Soweit der Bevollmächtigte des Antragstellers mit Schriftsatz vom … August 2016 Belege für einen dreimonatigen Alkoholverzicht des Antragstellers vorgelegt hat, kommt es hierauf ebenfalls nicht an. In entsprechender Anwendung von Nr. 8.4 der der Anlage 4 zur FeV muss der Antragsteller zwischen dem anlassgebenden Vorfall und dem Zeitpunkt der letzten Behördenentscheidung einen Abstinenzzeitraum von regelmäßig einem Jahr absolviert haben, zudem muss die Nachhaltigkeit des Einstellungswandels durch ein psychologisches Gutachten belegt werden.
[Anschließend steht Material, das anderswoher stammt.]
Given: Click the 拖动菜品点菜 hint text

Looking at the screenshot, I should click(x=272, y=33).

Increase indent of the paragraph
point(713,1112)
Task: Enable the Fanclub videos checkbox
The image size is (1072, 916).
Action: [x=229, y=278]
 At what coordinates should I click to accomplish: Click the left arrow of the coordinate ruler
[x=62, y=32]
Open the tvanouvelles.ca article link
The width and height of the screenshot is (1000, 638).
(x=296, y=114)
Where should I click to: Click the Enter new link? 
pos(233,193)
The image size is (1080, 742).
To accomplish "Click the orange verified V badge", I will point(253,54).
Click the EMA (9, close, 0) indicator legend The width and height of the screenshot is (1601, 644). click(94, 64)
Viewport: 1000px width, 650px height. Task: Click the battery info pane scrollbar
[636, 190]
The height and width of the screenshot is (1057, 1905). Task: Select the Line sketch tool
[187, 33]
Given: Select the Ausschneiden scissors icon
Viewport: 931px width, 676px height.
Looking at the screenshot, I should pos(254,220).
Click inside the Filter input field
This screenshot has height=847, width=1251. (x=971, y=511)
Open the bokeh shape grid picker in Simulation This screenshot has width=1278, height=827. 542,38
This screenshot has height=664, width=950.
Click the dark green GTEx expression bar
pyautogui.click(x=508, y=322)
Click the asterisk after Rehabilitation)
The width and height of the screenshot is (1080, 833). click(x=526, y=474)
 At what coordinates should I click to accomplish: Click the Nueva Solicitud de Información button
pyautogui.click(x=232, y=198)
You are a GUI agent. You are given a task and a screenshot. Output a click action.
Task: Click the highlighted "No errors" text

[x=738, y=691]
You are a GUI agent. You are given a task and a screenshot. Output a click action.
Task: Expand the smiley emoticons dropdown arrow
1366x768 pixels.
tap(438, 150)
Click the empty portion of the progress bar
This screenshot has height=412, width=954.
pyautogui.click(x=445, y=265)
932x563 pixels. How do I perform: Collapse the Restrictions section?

Bereits letztere Voraussetzung ist hier nicht erfüllt, so dass es nicht darauf ankommt, ob Anhaltspunkte dafür vorliegen, die eine Ausnahme vom regelmäßig einjährigen Abstinenzzeitraum rechtfertigen würden; solche sind im Übrigen auch nicht ersichtlich.
Da somit die sofortige Vollziehung der Entziehung der Fahrerlaubnis der einstweiligen gerichtlichen Überprüfung standhält, verbleibt es auch bei der in Nr. 2 des streitgegenständlichen Bescheids enthaltenen Verpflichtung, den Führerschein abzuliefern. Diese – im Bescheid hinsichtlich der Frist konkretisierte – Verpflichtung ergibt sich aus § 3 Abs. 2 Satz 3 StVG i.V.m. § 47 Abs. 1 Sätze 1 und 2 FeV.
Rechtliche Bedenken gegen die im Bescheid enthaltenen Festsetzungen zu den Kosten des Verwaltungsverfahrens wurden weder vorgetragen, noch sind solche sonst ersichtlich.
Die Kostenentscheidung beruht auf § 154 Abs. 1 VwGO. Die Streitwertfestsetzung beruht auf § 47 Abs. 1 und 3, § 52 Abs. 2 GKG i.V.m. den Empfehlungen in Nrn. 1.5 Satz 1, 46.3 und 46.5 des Streitwertkatalogs für die Verwaltungsgerichtsbarkeit 2013 (abgedr. in Kopp/Schenke, VwGO, 21. Aufl. 2015, Anhang zu § 164 Rn. 14).